Supporting Zambian crime prevention

on Thursday, February 14th, 2013

South Wales Police supports ‘Saving lives at the scene’ pilot in Zambia

Superintendent Tony Smith, Travers Merrill, Dr. Charles Msiska and Chief Superintendent Cliff Filer

Chief Superintendent Cliff Filer recently welcomed Dr Charles Msiska, District Medical Officer, from the Chongwe District in Zambia and Travers Merrill of ABESU UK to South Wales Police Headquarters’ Public Service Centre.

Dr Msiska is part of a team who are working in partnership with Cardiff and the Vale University Board to pilot a project in the Chongwe District of Zambia, which aims to improve the outcomes for road traffic accident casualties.
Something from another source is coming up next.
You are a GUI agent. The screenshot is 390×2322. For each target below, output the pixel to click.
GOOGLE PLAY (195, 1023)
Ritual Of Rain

There is virtually no rail network in Zambia and therefore most transportation is by road. The Great East Road is the only highway linking the Eastern Province with the rest of the country and carries very high volumes of traffic of every sort. Vehicles are regularly overloaded; poorly serviced and mechanical breakdowns are repaired on the side of the road. The risk to pedestrians is also high particularly at night due to poor roadside and vehicle lights.

From 2009 to 2011 road traffic accidents in the District increased from 479 to 1116, an increase of 133%.

As part of this fact finding visit, Dr. Msiska and his colleagues met with a number of key policy and operational managers in Wales to identify good practice.

Chief Superintendent Cliff Filer provided an overview of UK road legislation, and measures taken by South Wales Police and partners such as DVLA to help prevent road traffic accidents. This was followed by a tour of the Public Service Centre by Superintendent Tony Smith to highlight the importance of effective communication in providing a quality emergency care service.

Chief Superintendent Cliff Filer said:

“For Dr. Msiska my key word was ‘prevention’. Work to prevent road travel accidents so that there is less need for a ‘cure’. In Zambia, and the Chongwe District in particular, this means starting with the basics and ensuring that vehicles are roadworthy and drivers regulated.”

Dr. Msiska said:

“It was very helpful to see how South Wales Police operates. This is the high level of service that we aspire to.”

Travers Merrill, ABESU UK, added:

“Meeting the team at South Wales Police today was very beneficial. The Zambian Government are working hard to develop the infrastructure to support the emergency services in the Chongwe District, and we really appreciate the input from experts like Chief Superintendent Filer and his team.”

ABESU means ‘Ours’ in Bemba, the local language in Zambia, and is a registered UK charity. ABESU supports initiatives designed to advance sustainable responses to the relief of poverty in Africa.